Greece, Turkey open first talks since 2016 to resolve explosive maritime dispute

NATO neighbors both say they are entering negotiations over energy and borders in ‘good faith,’ though sides are already at loggerheads over what’s up for discussion

Turkey's research vessel, Oruc Reis, center, is surrounded by Turkish navy vessels in the Mediterranean Sea, August 10, 2020. (IHA via AP)
Turkey's research vessel, Oruc Reis, center, is surrounded by Turkish navy vessels in the Mediterranean Sea, August 10, 2020. (IHA via AP)

ISTANBUL, Turkey (AFP) — Greece and Turkey bowed to European Union and NATO pressure on Monday and opened the first direct talks in nearly five years over their explosive eastern Mediterranean standoff.

The Istanbul meeting is not expected to make major headway after the two NATO neighbors’ gunboats collided in August as their dispute over energy and borders threatened to spiral out of control.

But it adds to the positive tone Turkish President Recep Erdogan has been setting as he tries to repair damaged relations with Europe in the face of a potentially more hostile US administration under President Joe Biden.

And it could lay the groundwork for the eventual delineation of one of the world’s most recently discovered regions of proven natural gas reserves.

Greek Foreign Minister Nikos Dendias said over the weekend that Athens was entering the so-called exploratory talks “in good faith” — a comment echoed by Turkish Foreign Minister Mevlut Cavusoglu.

Disputed agenda

Athens and Ankara held 60 rounds of talks between 2002 and 2016 but they broke off the negotiations without resolving a dispute that has lingered for much of the past century.

Greek foreign Minister Nikos Dendias, speaks during news conference in Athens, January 14, 2021. (Petros Giannakouris/AP)

Hostilities flared anew last year when Ankara sent a research ship accompanied by a navy flotilla into waters near the Turkish shore, which Greece claims with EU support. Turkey is furious that Greece is using its vast web of islands to lay claim to huge swaths of the Aegean and Mediterranean Seas.

The two sides cite a range of decades-old treaties and international agreements to support their conflicting claims.

NATO has set up a hotline to stave off a military conflict, while Germany has spearheaded efforts to solve the dispute through negotiations that do not further isolate the mercurial Erdogan.

These will not be easy as Athens and Ankara clashed over their agenda last week.

Athens wants to limit the discussions — led by retired Greek diplomat Pavlos Apostolidis and Turkish Deputy Foreign Minister Sedat Onal — to continental shelf borders and the size of exclusive economic zones.

But Ankara also accuses Athens of illegally stationing troops on some of its islands and wants to discuss aerial zones — a separate dispute that saw a Greek pilot killed when his jet collided with a Turkish one in 2006.

“It’s not right to choose one [subject] and say, ‘we’re holding exploratory talks on this,'” Cavusoglu said last week.

‘Credible gestures’

The process could be helped along if it involved a third party such as the US or Germany, according to security and energy expert Michael Tanchum.

Turkey’s Foreign Minister Mevlut Cavusoglu gives a statement in Brussels, January 21, 2021. (Stephanie Lecocq/Pool Photo via AP)

“The likely outcome of such adjudication would invalidate the use of some small Greek islands near Turkey’s mainland… while upholding the use of larger islands and more distant islands,” Tanchum said.

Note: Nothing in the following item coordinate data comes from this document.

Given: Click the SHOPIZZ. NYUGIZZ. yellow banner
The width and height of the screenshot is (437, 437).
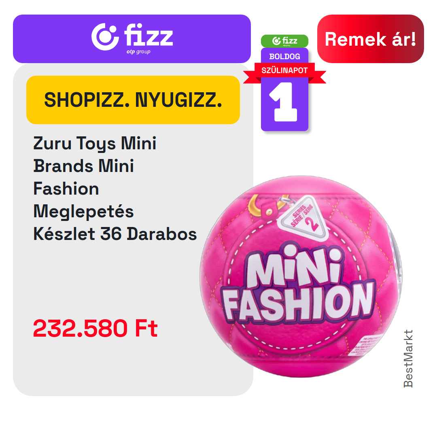Looking at the screenshot, I should click(133, 100).
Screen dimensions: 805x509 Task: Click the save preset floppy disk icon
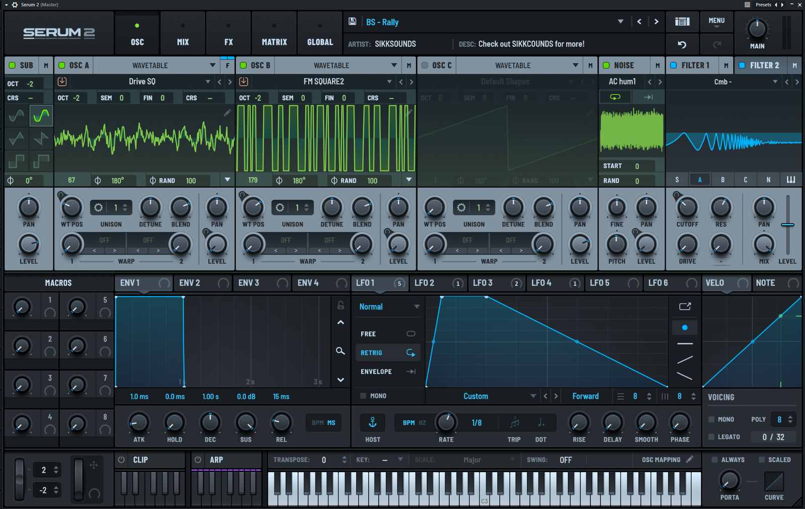[352, 22]
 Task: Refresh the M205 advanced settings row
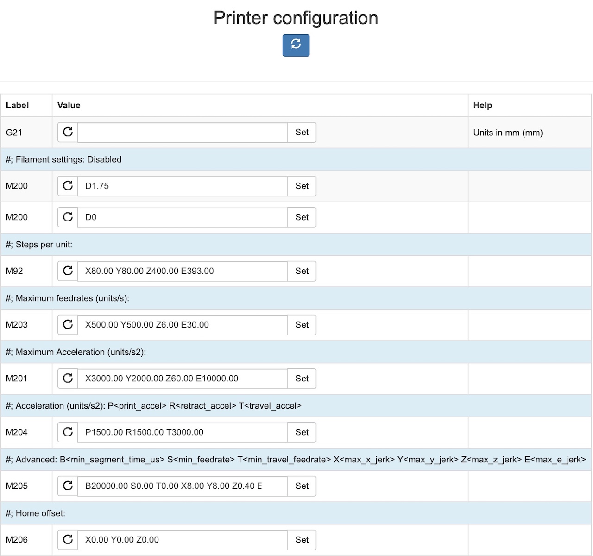tap(68, 486)
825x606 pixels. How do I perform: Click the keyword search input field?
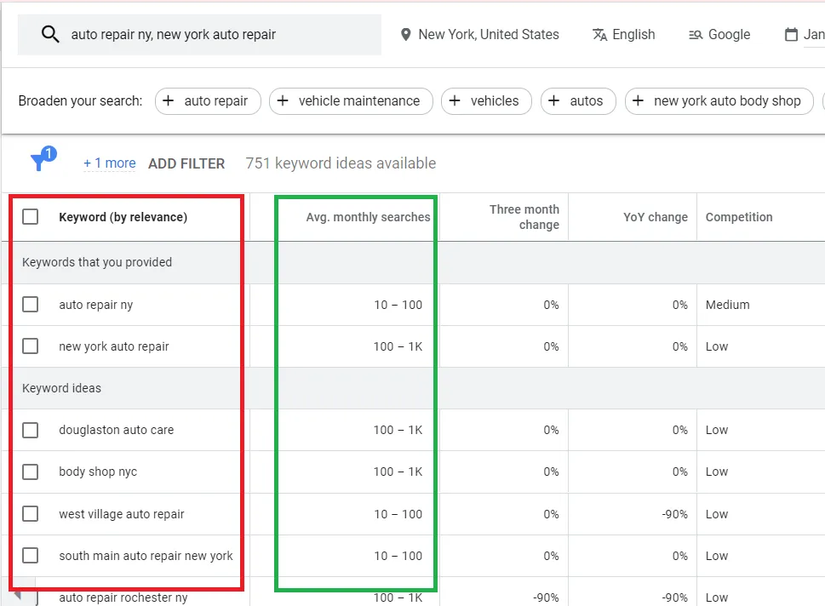click(213, 35)
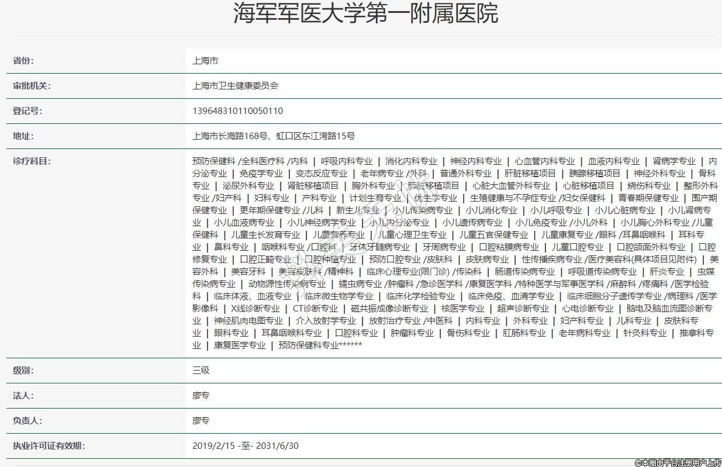Click 脑电及脑血流图诊断专业 entry
Image resolution: width=722 pixels, height=467 pixels.
[x=669, y=309]
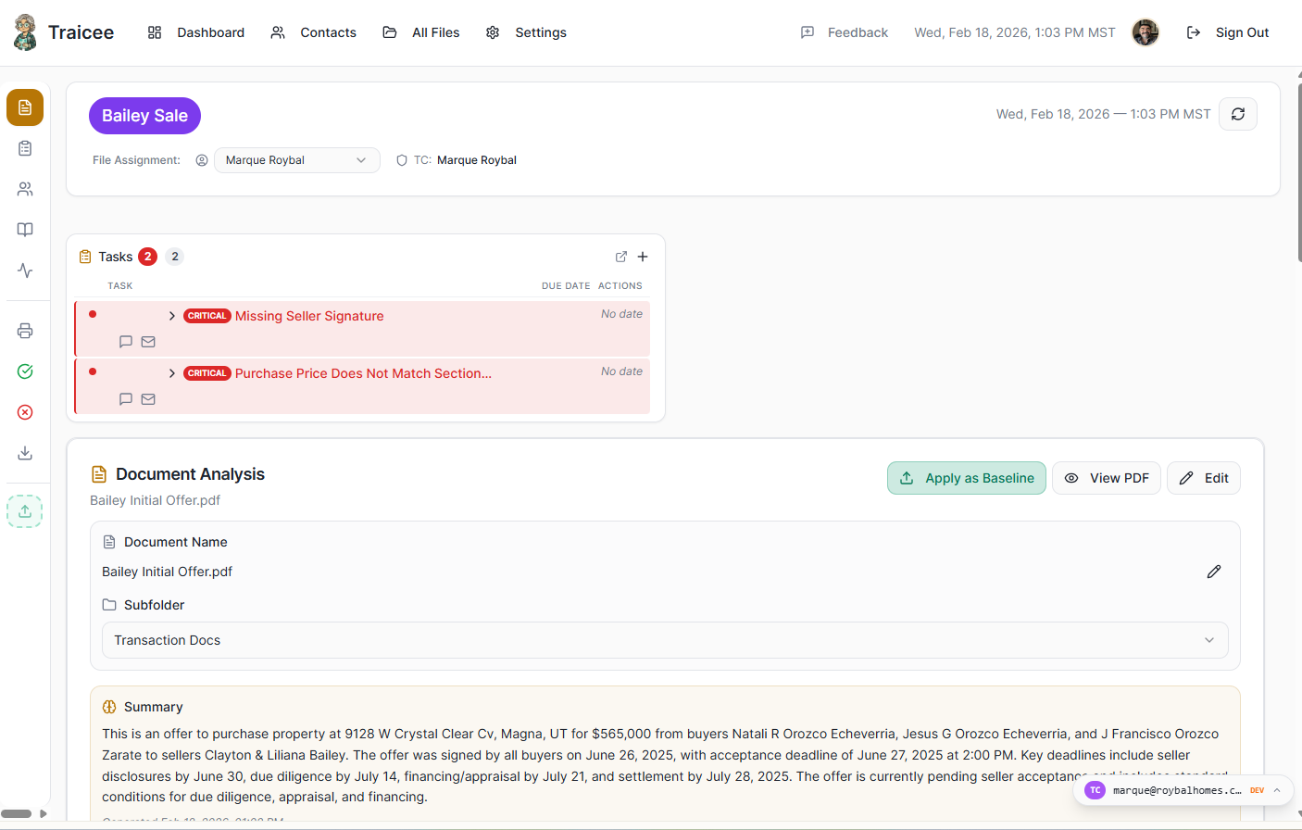The height and width of the screenshot is (830, 1302).
Task: Expand the Purchase Price Does Not Match task
Action: [x=172, y=373]
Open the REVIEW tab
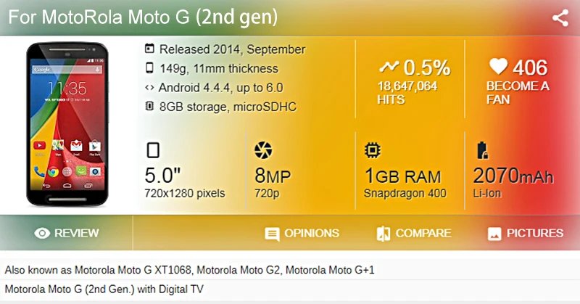Screen dimensions: 580x304 (x=76, y=234)
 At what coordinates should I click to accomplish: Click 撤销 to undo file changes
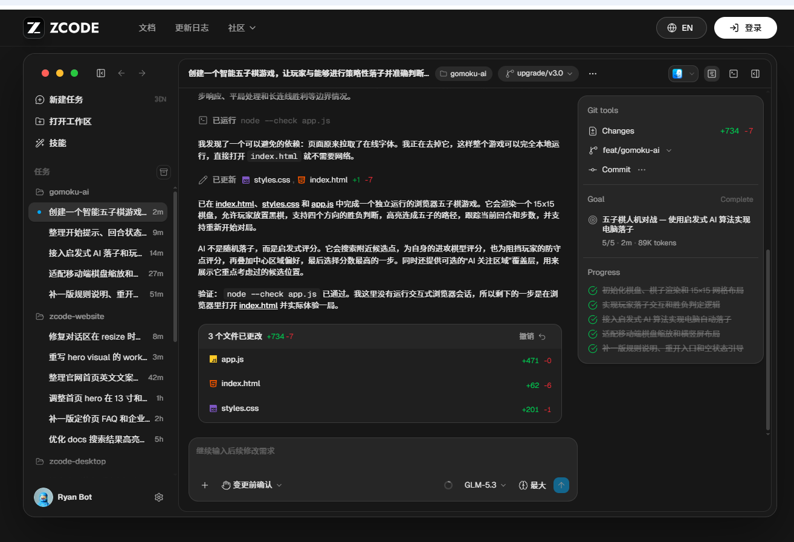(x=532, y=337)
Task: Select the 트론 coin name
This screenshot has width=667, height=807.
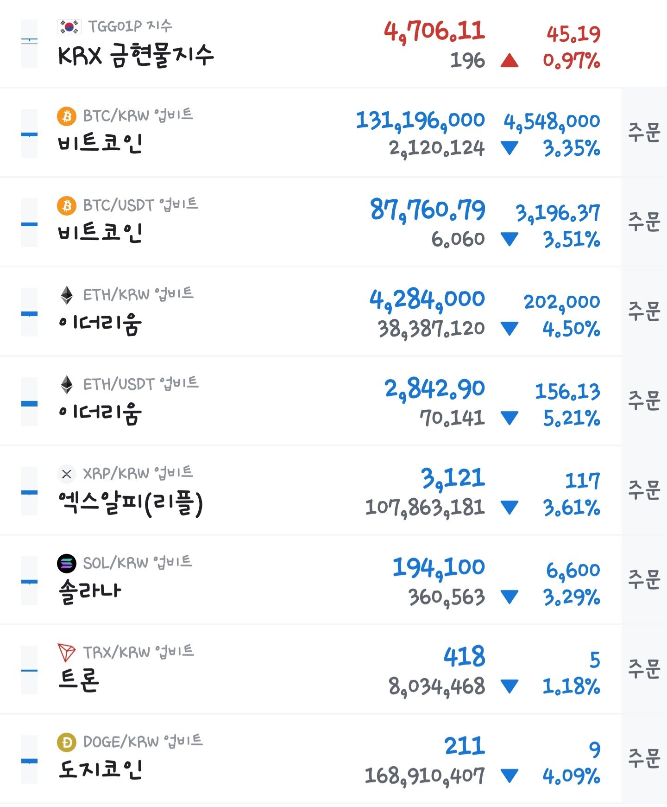Action: coord(79,680)
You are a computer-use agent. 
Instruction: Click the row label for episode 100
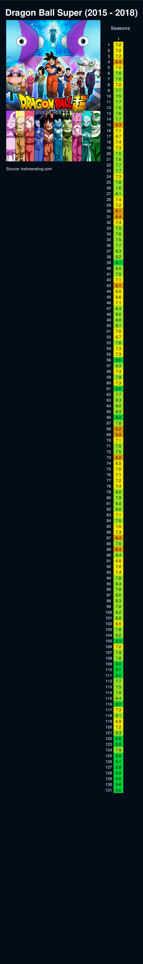(109, 612)

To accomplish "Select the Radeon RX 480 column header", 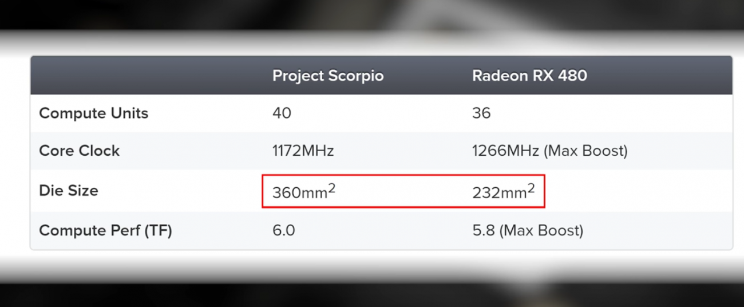I will [x=529, y=76].
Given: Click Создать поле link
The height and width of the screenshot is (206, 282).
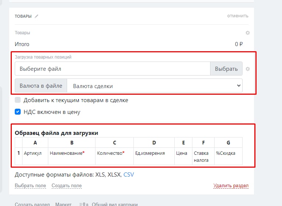Looking at the screenshot, I should tap(67, 185).
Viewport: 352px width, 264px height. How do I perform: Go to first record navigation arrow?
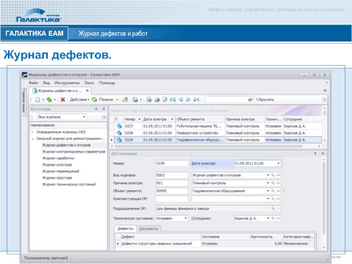pyautogui.click(x=172, y=99)
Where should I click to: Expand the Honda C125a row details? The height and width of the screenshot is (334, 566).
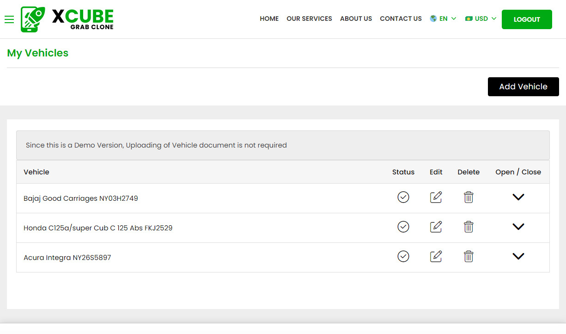point(518,227)
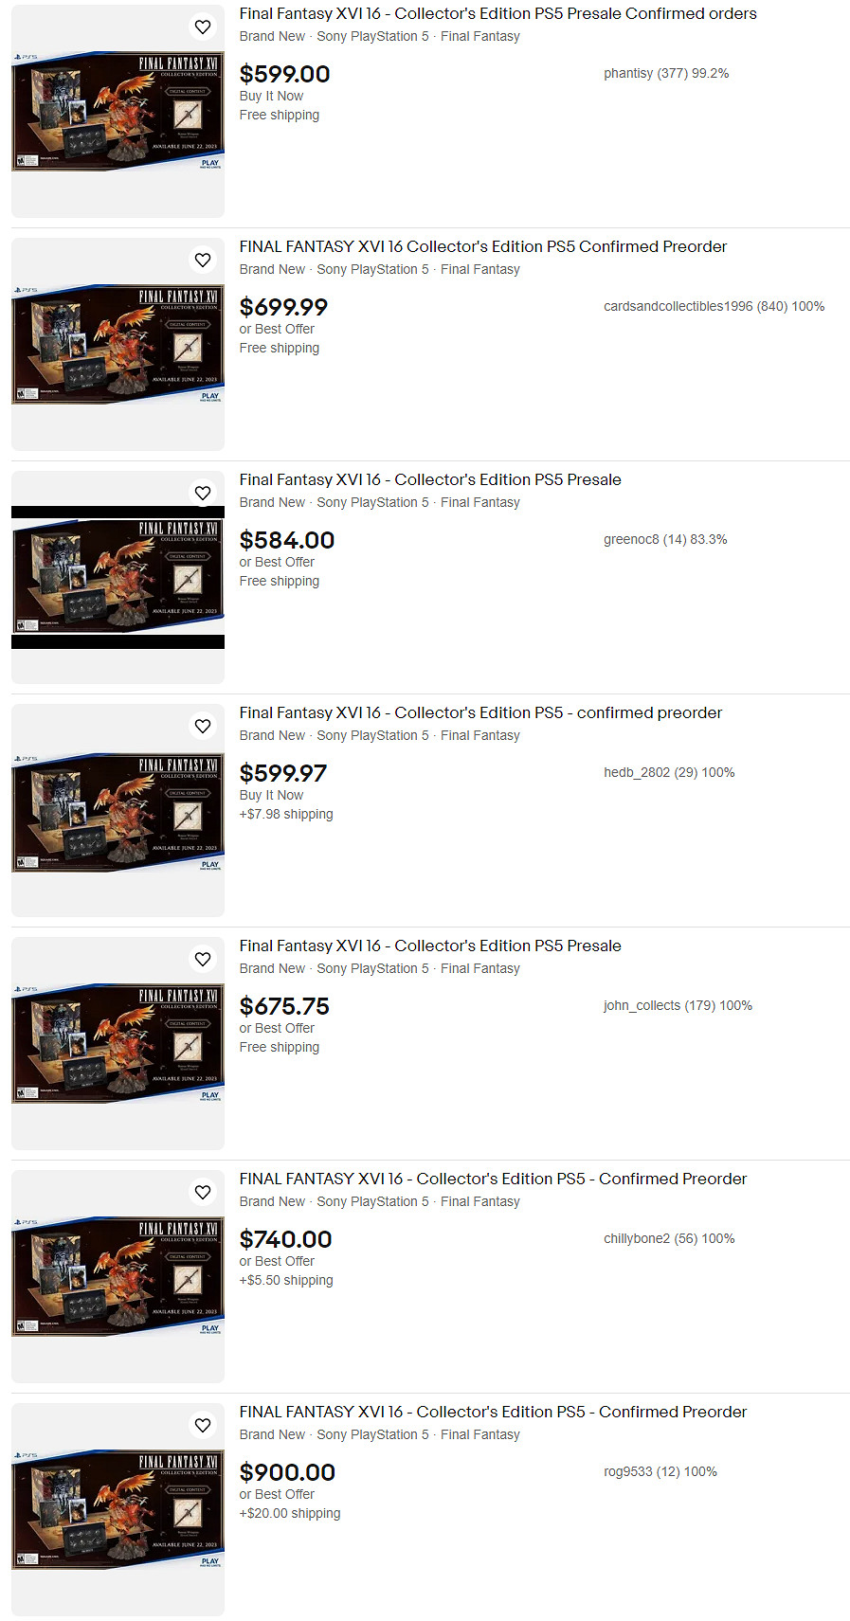Open the $900.00 Confirmed Preorder listing title
This screenshot has height=1621, width=850.
click(493, 1413)
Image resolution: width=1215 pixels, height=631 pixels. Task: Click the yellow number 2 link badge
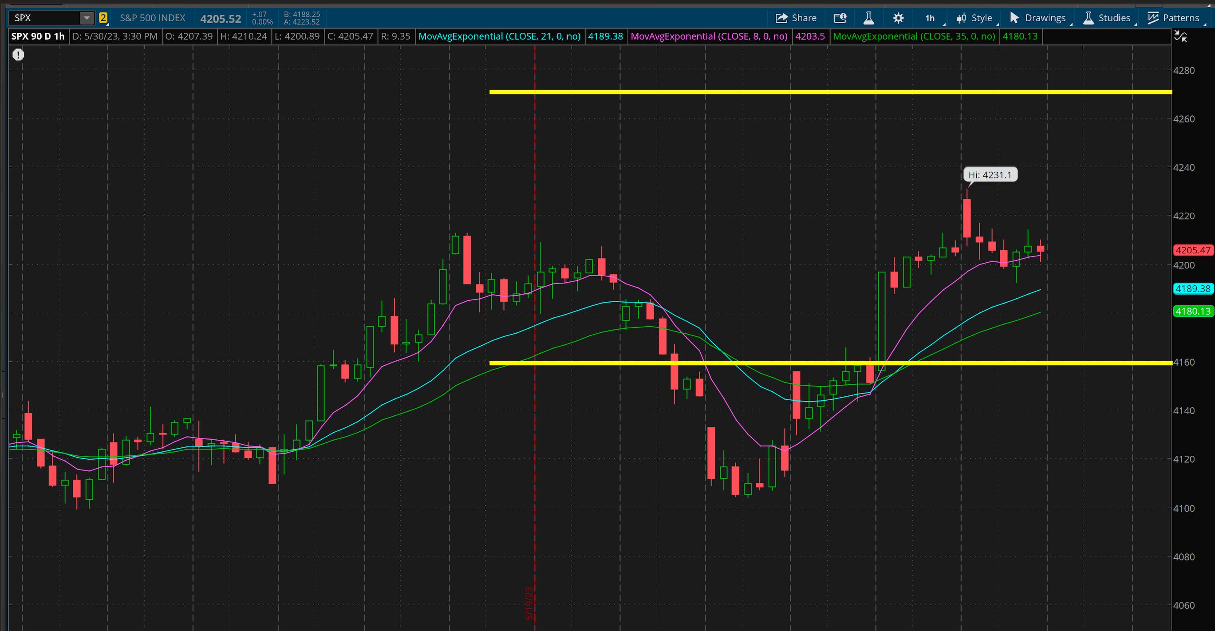(103, 18)
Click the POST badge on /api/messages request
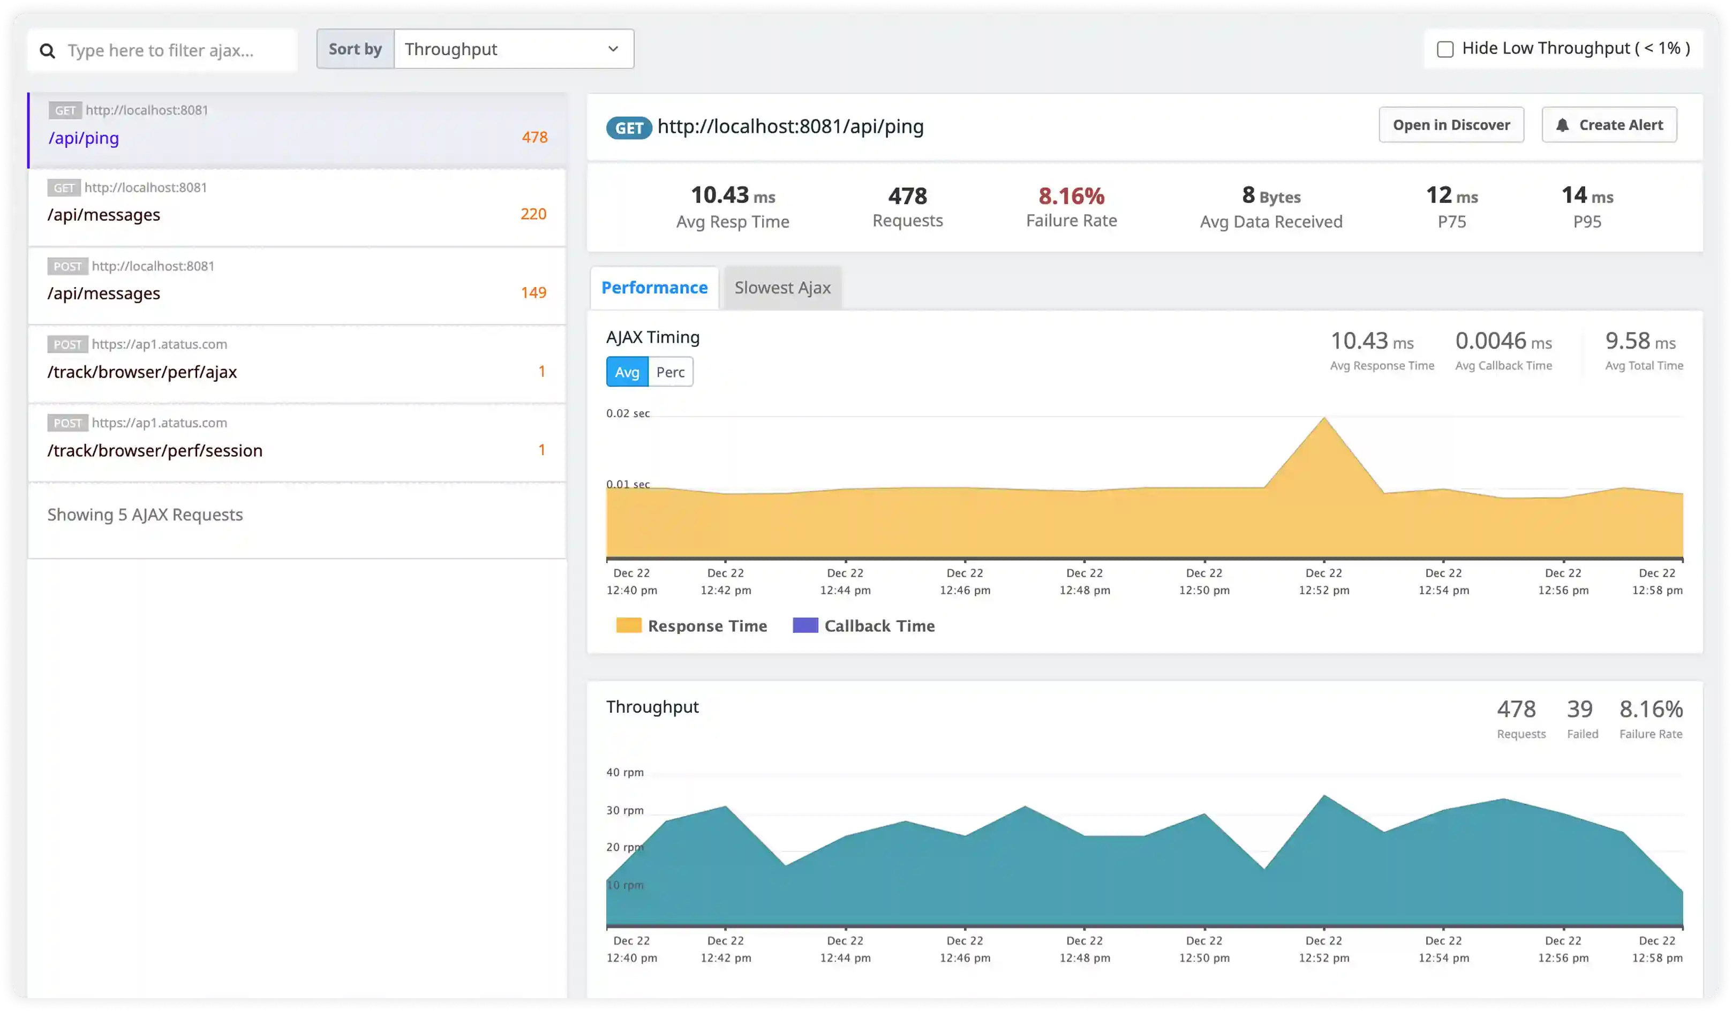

Dendias said on Saturday that the dispute could be submitted for arbitration in The Hague if the exploratory talks collapse.

The Istanbul meeting comes during a sudden spurt in diplomatic contacts aimed at thawing an ever deeper chill in relations that have frozen EU accession talks Turkey began in 2005.

Cavusoglu was in Brussels for meetings with top EU officials last week and Ankara hopes for a return visit at the end of February or early March.

But EU chief Ursula von der Leyen remarked in a pointed tweet after the meeting that as well as talks she expected “credible gestures on the ground.”

European Commission President Ursula Von Der Leyen addresses European lawmakers during a plenary session at the European Parliament in Brussels, January 20, 2021. (Francisco Seco/AP)

France has led EU condemnation of Turkey’s military interventions in Syria and Libya as well as Erdogan’s support for Azerbaijan in the Nagorno-Karabakh war against Armenia last year.

The EU ultimately decided to draw up an expanded list of Turkish targets for sanctions last month.